Eric BuffetautCentre National de la Recherche Scientifique, Laboratoire de Géologie de l'Ecole Normale Supérieure, Pariz

The extinction of species: catastrophic, gradual, or both?

While the concept of the extinction of species seems obvious today, it was not always so. Until the end of the 18th century, for religious or philosophical reasons, very few thinkers were ready to accept that species could become extinct. The reality and scope of past extinctions were first demonstrated by Georges Cuvier at the very end of the 18th century. Cuvier and his followers believed that extinctions were caused by large-scales catastrophes that destroyed whole faunas. In the mid-nineteenth century, once catastrophism had been replaced by Lyell's uniformitarianism as the leading geological doctrine, different causes had to be sought for the disappearance of species. Charles Darwin's natural selection provided a mechanism that could explain extinction as part of the larger process of organic evolution. However, it was clear that at some well-defined periods of Earth history widespread extinction had occurred on a global scale within a relatively short time span.
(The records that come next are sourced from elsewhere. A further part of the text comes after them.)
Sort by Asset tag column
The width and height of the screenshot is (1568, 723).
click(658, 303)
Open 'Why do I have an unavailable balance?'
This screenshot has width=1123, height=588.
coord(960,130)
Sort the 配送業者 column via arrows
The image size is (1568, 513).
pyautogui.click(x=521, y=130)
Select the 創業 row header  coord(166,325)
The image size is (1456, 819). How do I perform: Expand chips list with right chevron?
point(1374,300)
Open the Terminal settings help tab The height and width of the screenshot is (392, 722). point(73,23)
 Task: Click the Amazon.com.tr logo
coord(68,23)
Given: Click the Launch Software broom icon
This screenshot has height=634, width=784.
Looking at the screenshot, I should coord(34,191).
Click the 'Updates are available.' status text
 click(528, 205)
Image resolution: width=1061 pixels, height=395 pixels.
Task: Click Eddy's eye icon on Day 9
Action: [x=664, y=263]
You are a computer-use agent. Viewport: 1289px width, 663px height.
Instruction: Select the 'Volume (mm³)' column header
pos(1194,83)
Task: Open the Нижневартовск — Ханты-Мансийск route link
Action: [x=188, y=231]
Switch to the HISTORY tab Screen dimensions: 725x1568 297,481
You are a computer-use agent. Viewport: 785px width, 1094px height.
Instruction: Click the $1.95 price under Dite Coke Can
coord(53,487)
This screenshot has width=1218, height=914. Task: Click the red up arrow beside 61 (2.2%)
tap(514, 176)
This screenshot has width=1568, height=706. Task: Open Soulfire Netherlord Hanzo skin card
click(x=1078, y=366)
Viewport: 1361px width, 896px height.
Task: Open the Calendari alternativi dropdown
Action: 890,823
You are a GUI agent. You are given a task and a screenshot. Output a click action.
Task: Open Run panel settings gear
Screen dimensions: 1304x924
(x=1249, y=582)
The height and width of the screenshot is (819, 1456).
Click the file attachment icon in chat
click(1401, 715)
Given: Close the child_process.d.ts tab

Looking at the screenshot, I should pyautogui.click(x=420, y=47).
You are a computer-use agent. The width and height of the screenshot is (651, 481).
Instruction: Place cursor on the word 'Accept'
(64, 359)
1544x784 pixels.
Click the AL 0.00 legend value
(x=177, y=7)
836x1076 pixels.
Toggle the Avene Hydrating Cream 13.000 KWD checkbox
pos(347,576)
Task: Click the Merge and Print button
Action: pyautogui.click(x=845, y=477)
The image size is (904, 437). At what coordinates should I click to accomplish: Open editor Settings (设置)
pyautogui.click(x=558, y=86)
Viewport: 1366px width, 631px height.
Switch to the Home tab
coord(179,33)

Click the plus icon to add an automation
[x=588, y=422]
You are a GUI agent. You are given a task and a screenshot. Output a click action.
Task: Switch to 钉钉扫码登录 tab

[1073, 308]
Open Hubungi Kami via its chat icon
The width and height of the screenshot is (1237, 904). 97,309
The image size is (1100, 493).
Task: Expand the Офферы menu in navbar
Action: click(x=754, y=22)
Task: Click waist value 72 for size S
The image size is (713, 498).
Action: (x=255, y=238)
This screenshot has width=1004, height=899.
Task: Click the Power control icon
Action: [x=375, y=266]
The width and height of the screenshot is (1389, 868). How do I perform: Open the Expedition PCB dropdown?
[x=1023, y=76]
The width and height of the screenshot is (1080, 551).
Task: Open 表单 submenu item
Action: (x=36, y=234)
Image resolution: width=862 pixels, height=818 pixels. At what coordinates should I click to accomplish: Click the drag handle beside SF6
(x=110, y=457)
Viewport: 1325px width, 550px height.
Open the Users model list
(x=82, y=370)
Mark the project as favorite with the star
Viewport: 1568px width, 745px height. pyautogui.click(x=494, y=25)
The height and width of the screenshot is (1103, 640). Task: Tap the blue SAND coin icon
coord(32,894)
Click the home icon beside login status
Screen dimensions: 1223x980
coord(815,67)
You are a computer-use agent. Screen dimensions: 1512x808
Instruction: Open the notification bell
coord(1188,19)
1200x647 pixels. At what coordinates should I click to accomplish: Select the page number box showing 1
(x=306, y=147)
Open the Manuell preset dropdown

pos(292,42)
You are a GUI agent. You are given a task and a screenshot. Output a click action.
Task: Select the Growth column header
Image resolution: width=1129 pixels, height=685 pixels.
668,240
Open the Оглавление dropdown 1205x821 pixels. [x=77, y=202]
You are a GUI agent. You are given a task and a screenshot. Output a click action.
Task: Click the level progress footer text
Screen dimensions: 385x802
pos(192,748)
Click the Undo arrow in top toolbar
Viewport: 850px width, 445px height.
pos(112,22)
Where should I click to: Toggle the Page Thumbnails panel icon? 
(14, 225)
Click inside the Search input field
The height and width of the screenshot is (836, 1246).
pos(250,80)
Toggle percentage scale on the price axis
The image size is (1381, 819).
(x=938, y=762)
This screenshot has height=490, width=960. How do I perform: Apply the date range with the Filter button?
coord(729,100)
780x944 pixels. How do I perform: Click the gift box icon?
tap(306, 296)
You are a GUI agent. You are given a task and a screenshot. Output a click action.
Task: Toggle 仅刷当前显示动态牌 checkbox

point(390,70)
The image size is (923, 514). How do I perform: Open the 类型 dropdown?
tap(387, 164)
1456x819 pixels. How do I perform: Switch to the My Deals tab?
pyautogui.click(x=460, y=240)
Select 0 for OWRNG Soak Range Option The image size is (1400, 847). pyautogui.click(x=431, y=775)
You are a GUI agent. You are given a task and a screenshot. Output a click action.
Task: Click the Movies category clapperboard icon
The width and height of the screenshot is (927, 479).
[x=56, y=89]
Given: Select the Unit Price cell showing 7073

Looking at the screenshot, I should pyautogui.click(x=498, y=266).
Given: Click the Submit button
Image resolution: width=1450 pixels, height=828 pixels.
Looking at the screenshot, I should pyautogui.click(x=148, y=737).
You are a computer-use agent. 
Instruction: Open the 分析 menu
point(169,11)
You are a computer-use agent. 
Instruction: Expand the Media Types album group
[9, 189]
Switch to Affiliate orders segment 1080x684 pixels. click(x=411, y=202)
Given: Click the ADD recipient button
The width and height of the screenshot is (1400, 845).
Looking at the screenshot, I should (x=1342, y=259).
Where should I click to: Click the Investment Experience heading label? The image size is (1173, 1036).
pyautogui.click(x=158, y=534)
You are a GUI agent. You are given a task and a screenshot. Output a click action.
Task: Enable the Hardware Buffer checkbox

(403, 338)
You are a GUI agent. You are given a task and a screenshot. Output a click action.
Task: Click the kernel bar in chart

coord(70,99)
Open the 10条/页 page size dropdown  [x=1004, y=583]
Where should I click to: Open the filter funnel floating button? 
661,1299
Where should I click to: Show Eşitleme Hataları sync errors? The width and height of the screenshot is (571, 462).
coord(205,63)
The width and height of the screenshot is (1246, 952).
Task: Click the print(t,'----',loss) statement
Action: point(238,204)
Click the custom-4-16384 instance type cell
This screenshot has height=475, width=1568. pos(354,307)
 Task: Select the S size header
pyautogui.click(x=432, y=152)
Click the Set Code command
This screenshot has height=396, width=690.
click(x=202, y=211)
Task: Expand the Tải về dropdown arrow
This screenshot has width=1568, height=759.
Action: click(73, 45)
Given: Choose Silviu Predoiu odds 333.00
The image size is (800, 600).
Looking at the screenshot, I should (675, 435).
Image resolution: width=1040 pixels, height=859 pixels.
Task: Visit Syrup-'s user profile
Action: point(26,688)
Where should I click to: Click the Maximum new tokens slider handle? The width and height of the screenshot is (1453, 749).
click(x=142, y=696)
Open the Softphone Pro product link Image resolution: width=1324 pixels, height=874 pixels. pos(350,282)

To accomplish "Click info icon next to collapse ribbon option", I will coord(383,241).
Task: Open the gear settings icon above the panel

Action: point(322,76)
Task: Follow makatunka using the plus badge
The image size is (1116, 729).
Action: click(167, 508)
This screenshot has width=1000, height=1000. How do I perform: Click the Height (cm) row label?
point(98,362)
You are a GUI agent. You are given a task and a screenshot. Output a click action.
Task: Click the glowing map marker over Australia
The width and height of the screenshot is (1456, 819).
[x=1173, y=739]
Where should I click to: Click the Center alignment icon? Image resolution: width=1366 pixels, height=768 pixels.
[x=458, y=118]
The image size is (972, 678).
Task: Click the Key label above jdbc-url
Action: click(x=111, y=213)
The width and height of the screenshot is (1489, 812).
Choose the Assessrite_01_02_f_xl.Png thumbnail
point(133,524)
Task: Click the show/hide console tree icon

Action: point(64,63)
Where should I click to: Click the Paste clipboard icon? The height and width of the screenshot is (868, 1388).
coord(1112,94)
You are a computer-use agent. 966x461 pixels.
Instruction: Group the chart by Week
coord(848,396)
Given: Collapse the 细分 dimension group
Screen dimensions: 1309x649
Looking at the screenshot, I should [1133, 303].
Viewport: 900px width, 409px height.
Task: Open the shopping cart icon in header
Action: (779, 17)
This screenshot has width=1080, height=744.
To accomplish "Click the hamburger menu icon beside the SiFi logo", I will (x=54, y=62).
This led to the concept of mass extinction, which was developed in the 1980s, when catastrophic explanations (such as meteorite impacts and paroxystic volcanism) were put forward to explain major biological crises. The modern view of extinction combines « background » extinctions  occurring within the usual process of evolution with mass extinctions caused by more unusual phenomena which can be viewed as catastrophic. Five major mass extinctions are currently recognized during the Phanerozoic, the last one being that at the Cretaceous-Paleogene boundary which exterminated (among others) the non-avian dinosaurs. Whether the so-called « sixth extinction », caused by human activities, is really comparable with the mass extinctions of the past is the subject of current debates.